[TASK TO COMPLETE]
Pictures aside, copy exactly the lines running from the one with "You are a computer-use" to the end of the records.

[GIVEN INFORMATION]
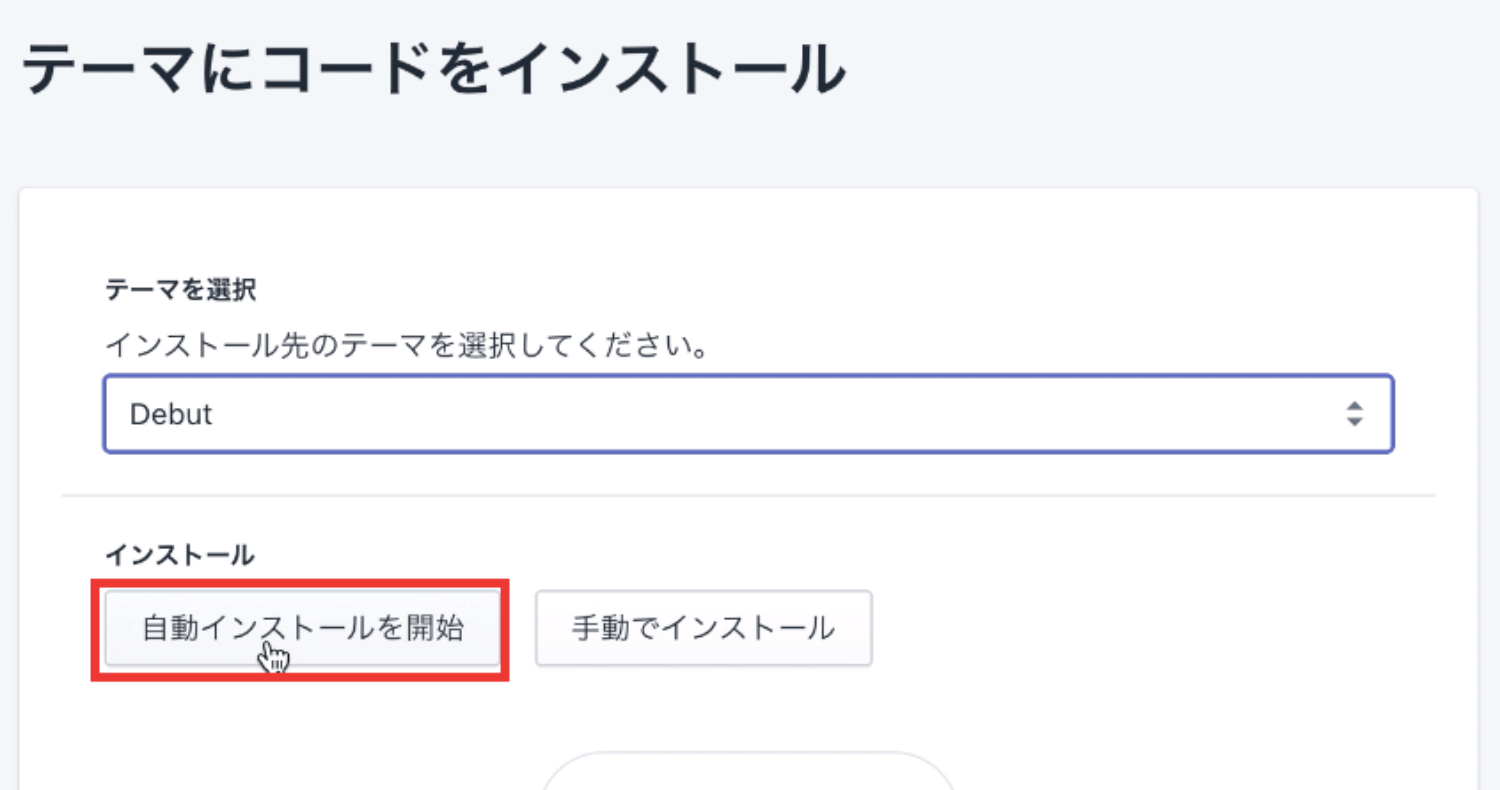The width and height of the screenshot is (1500, 790).
Task: Click the downward triangle of the selector arrows
Action: 1354,422
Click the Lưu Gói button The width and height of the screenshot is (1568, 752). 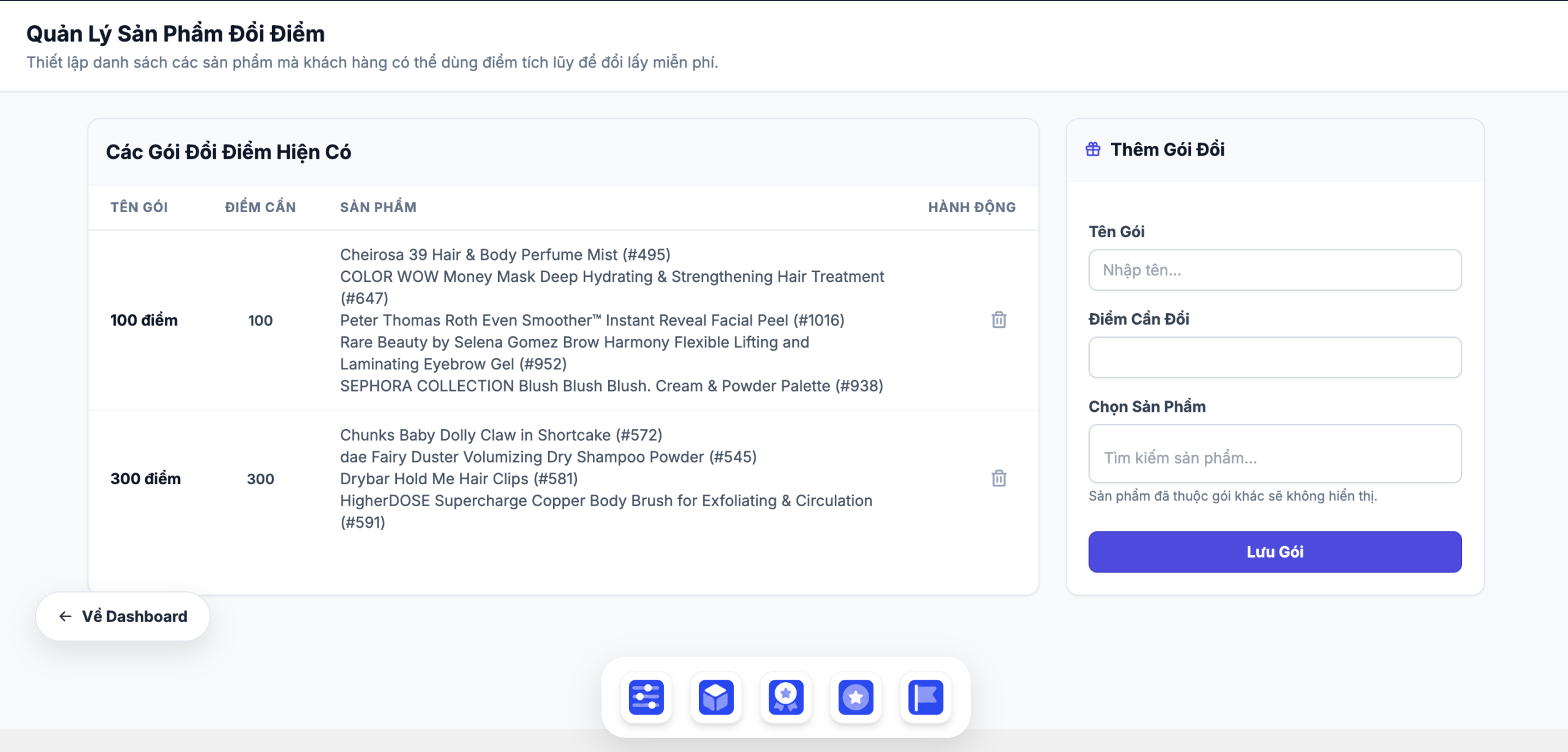[1275, 552]
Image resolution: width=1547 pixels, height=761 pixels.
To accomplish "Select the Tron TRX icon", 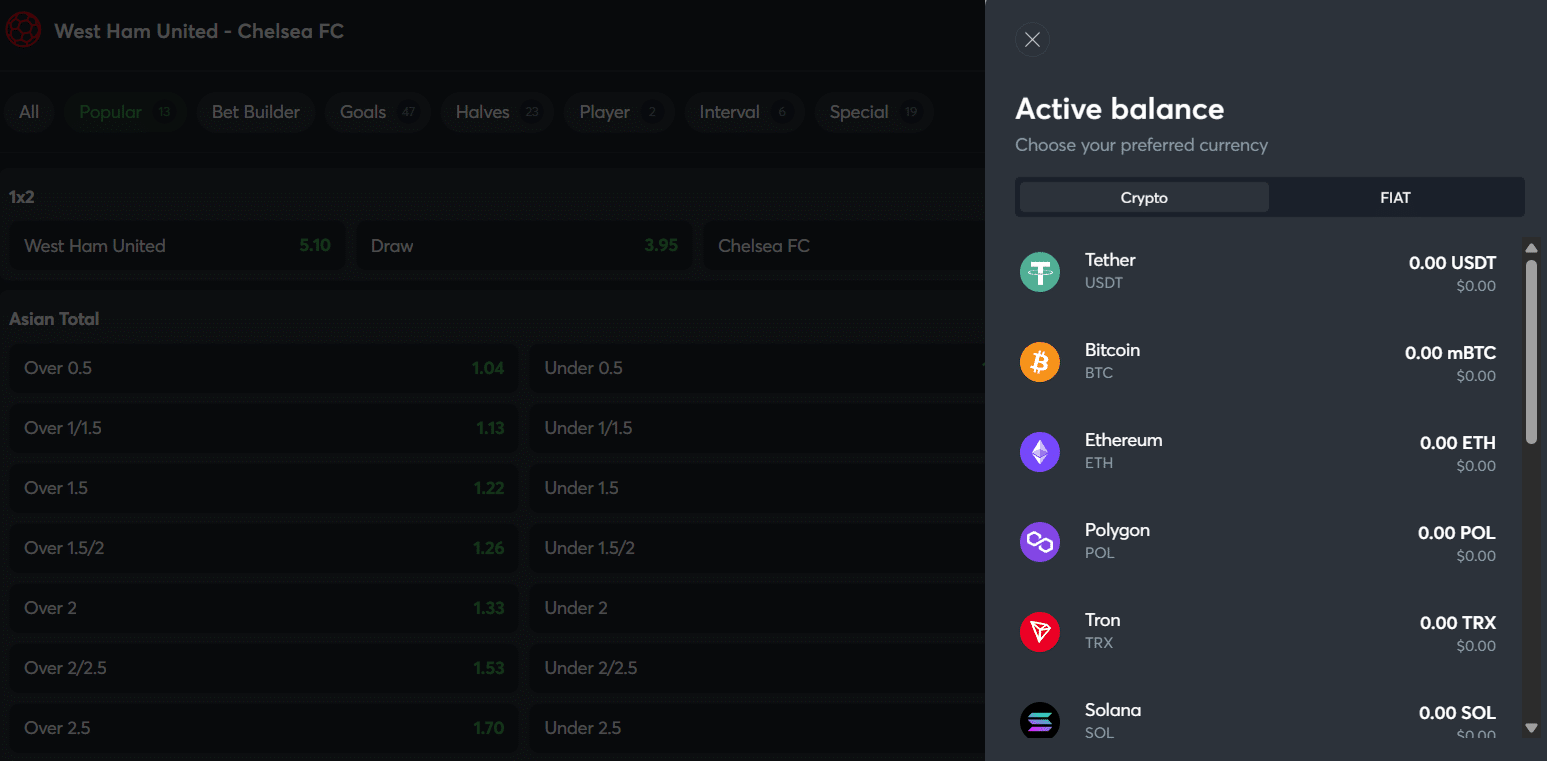I will [1040, 631].
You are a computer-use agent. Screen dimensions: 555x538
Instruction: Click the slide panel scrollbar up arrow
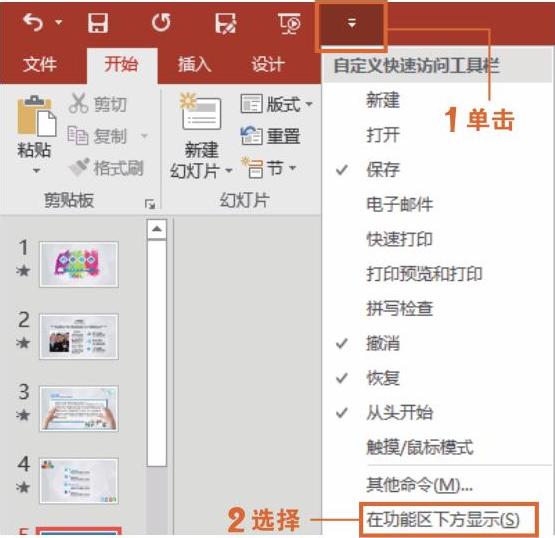click(x=157, y=229)
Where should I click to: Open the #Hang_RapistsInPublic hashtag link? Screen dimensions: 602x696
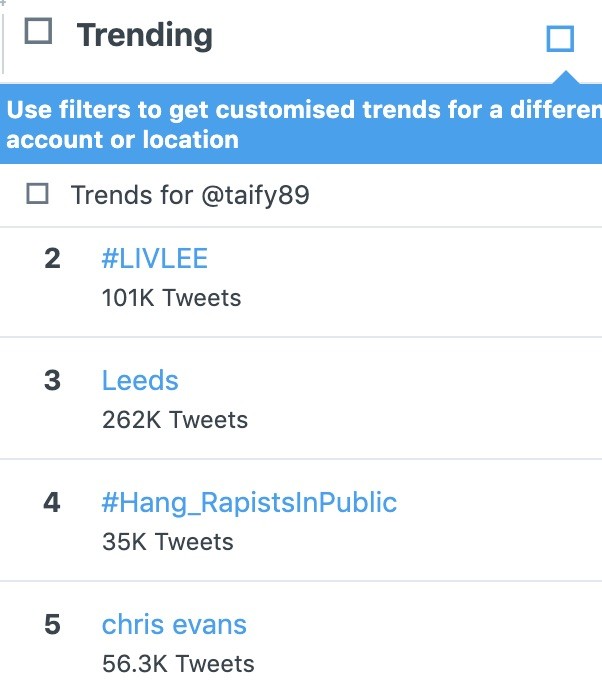[249, 502]
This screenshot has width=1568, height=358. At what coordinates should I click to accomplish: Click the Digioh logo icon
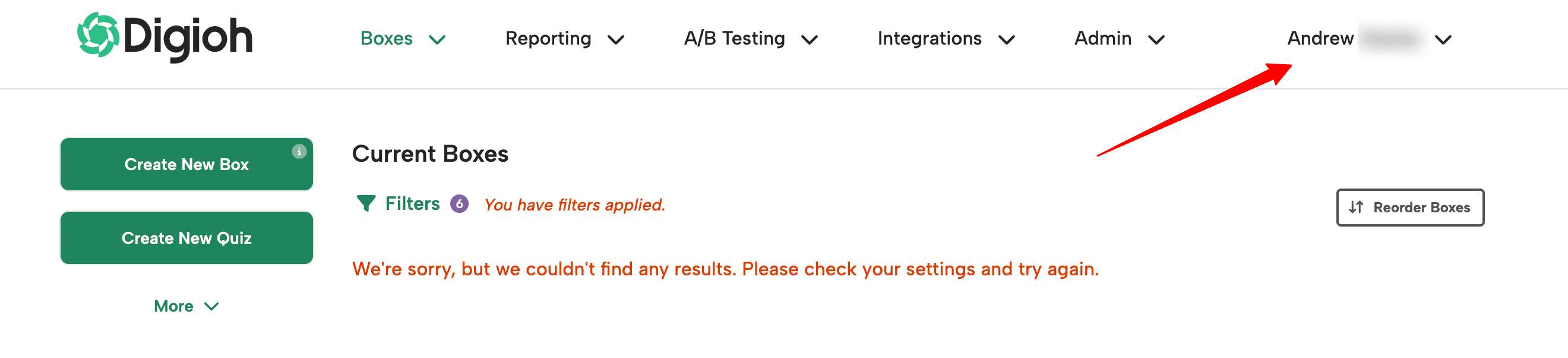point(97,34)
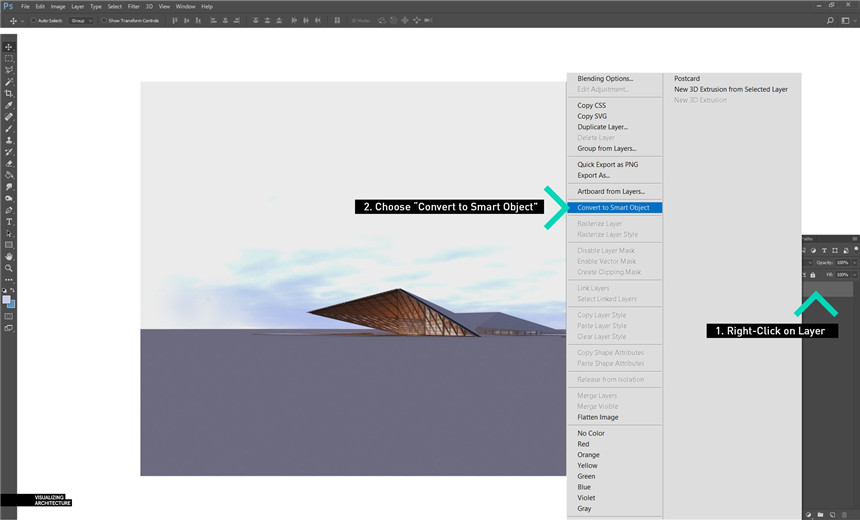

[OUTPUT BELOW]
You are a computer-use agent. Screen dimensions: 555x538
Instruction: Click the slide panel scrollbar up arrow
click(x=157, y=229)
Where should I click to: Open the #Hang_RapistsInPublic hashtag link? Screen dimensions: 602x696
[249, 502]
This screenshot has width=1568, height=358. At what coordinates should I click to accomplish: Click the Digioh logo icon
point(97,34)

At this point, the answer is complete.